Give back every entry below, exactly as written.

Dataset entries
***

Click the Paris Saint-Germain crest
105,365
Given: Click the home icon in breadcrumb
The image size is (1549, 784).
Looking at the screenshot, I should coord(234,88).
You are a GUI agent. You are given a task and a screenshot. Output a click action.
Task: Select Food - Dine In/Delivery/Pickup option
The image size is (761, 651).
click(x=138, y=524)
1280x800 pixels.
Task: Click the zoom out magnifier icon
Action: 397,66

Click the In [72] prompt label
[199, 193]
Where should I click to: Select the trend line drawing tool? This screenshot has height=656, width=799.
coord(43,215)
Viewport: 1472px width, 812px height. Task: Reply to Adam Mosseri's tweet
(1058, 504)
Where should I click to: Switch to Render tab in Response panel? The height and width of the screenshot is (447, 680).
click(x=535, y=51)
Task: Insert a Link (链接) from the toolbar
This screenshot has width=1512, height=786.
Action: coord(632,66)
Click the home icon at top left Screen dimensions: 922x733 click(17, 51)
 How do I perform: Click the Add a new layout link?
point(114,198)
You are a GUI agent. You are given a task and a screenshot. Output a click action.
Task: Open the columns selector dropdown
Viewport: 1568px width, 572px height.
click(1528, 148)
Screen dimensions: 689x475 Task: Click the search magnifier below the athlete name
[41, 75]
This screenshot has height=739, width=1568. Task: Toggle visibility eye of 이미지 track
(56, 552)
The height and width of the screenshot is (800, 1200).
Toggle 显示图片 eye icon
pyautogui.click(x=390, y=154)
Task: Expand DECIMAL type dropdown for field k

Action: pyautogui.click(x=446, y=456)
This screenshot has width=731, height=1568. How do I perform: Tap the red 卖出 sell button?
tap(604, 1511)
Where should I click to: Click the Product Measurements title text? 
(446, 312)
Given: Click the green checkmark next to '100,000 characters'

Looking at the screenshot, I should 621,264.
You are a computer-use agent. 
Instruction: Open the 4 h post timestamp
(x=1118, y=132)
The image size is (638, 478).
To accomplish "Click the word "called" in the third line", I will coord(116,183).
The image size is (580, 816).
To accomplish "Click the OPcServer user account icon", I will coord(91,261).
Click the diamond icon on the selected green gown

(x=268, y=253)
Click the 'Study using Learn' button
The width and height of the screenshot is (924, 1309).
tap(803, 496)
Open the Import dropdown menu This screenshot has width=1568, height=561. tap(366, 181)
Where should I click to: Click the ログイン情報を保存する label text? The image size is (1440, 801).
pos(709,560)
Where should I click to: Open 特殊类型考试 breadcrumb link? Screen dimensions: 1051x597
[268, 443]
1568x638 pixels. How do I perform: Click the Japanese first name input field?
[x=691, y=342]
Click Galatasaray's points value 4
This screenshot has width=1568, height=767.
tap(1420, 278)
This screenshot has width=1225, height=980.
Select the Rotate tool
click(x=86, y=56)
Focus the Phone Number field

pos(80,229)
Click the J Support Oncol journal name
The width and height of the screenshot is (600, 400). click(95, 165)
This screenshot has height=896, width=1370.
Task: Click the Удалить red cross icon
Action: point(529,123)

***

■ **Reply to the exercise**
Click the Paris Saint-Germain crest
105,365
Given: Click the home icon in breadcrumb
The image size is (1549, 784).
Looking at the screenshot, I should coord(234,88).
You are a GUI agent. You are given a task and a screenshot. Output a click action.
Task: Select Food - Dine In/Delivery/Pickup option
The image size is (761, 651).
click(x=138, y=524)
1280x800 pixels.
Task: Click the zoom out magnifier icon
Action: 397,66

Click the In [72] prompt label
[199, 193]
Where should I click to: Select the trend line drawing tool? This screenshot has height=656, width=799.
coord(43,215)
Viewport: 1472px width, 812px height. Task: Reply to Adam Mosseri's tweet
(1058, 504)
Where should I click to: Switch to Render tab in Response panel? The height and width of the screenshot is (447, 680).
click(x=535, y=51)
Task: Insert a Link (链接) from the toolbar
This screenshot has width=1512, height=786.
Action: coord(632,66)
Click the home icon at top left Screen dimensions: 922x733 click(17, 51)
 How do I perform: Click the Add a new layout link?
point(114,198)
You are a GUI agent. You are given a task and a screenshot. Output a click action.
Task: Open the columns selector dropdown
Viewport: 1568px width, 572px height.
click(1528, 148)
Screen dimensions: 689x475 Task: Click the search magnifier below the athlete name
[41, 75]
This screenshot has height=739, width=1568. Task: Toggle visibility eye of 이미지 track
(56, 552)
The height and width of the screenshot is (800, 1200).
Toggle 显示图片 eye icon
pyautogui.click(x=390, y=154)
Task: Expand DECIMAL type dropdown for field k

Action: pyautogui.click(x=446, y=456)
This screenshot has width=731, height=1568. How do I perform: Tap the red 卖出 sell button?
tap(604, 1511)
Where should I click to: Click the Product Measurements title text? 
(446, 312)
Given: Click the green checkmark next to '100,000 characters'

Looking at the screenshot, I should 621,264.
You are a computer-use agent. 
Instruction: Open the 4 h post timestamp
(x=1118, y=132)
The image size is (638, 478).
To accomplish "Click the word "called" in the third line", I will coord(116,183).
The image size is (580, 816).
To accomplish "Click the OPcServer user account icon", I will coord(91,261).
Click the diamond icon on the selected green gown

(x=268, y=253)
Click the 'Study using Learn' button
The width and height of the screenshot is (924, 1309).
tap(803, 496)
Open the Import dropdown menu This screenshot has width=1568, height=561. tap(366, 181)
Where should I click to: Click the ログイン情報を保存する label text? The image size is (1440, 801).
pos(709,560)
Where should I click to: Open 特殊类型考试 breadcrumb link? Screen dimensions: 1051x597
[268, 443]
1568x638 pixels. How do I perform: Click the Japanese first name input field?
[x=691, y=342]
Click Galatasaray's points value 4
This screenshot has width=1568, height=767.
tap(1420, 278)
This screenshot has width=1225, height=980.
Select the Rotate tool
click(x=86, y=56)
Focus the Phone Number field

pos(80,229)
Click the J Support Oncol journal name
The width and height of the screenshot is (600, 400). click(95, 165)
This screenshot has height=896, width=1370.
Task: Click the Удалить red cross icon
Action: point(529,123)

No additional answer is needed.